Gaps measurement requires looking for evidence of disparities according to existing (and easily accessible) sociological categories (namely cis gender) that can hide gaps that aren’t easily mapped (or are impossible to map at scale because they are only meaningful at the local level).
The gender gap is the most widely studied by far. Predominantly cis gender because that is the data most readily available. Gender is also widely studied because it is a relatively stable concept globally. A handful of studies examines other gaps in coverage and participation including in terms of geography, language, sexual orientation, age, cultural background and socio-economic status.
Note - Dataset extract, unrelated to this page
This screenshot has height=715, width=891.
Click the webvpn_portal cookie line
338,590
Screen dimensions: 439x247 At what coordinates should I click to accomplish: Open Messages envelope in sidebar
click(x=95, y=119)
If this becomes the dominant means of evaluating progress towards equity and inclusion goals, we risk hiding and setting back groups that can’t be easily mapped e.g. Indigenous people who aren’t well represented in demographic data or are too small to count OR sources of inequalities in the practices e.g. of article deletion where even when successful or notable women are added in response to content drives, they are more likely to be deleted by Wikipedians who determine that they are non-notable (Tripodi, 2021).
Finally, gap measurement rarely accounts for context necessary for enabling action. It results in large-scale, global studies that do not facilitate action by those working on filling gaps in the local/national communities to solve problems of representation where they matter and where they can be solved.
Instead of asking “What are the gaps?”, we need to ask “What are the sources of gaps?”
We don’t have to start from scratch in answering this question. Decades of scholarship in the history of knowledge can tell us that Wikipedia is a knowledge institution that, like any other, is shaped by questions of power, access and representation. The source of bias on Wikipedia is in relations of unequal power and authority in the socio-technical system that has baked in norms and rules that determine who gets to decide what can be included and what must be excluded on Wikipedia.
It is the practice of sorting – encyclopedic content from unencyclopedic content, knowledge from opinion, NPOV from POV, reliability from unreliability, original research from non-original research that we must focus on. As Tkacz writes: “there needs to be a much greater focus on the practice of sorting and classifying knowledge and the role it plays in both new and old forms of subjugation. “Wikipedia and the Politics of Openness” (Tkacz, 2015, p.12)
Finally, we need research that empowers those who have the resources, power and expertise to act on recommendations. Even gaps measurement, when it is focused on the national or local level, is useful if it provides tools that can be used by editors to make change. (e.g. Tripodi’s gender study of articles for deletion or our wikihistories study on how English Wikipedians responded to external notability queues in the Order of Australia awards across all genders). If we are to measure gaps, we need longitudinal studies with data that is meaningful at a national level, because it is the chapters that have the resources to respond to local imbalances (a key component of the current strategy).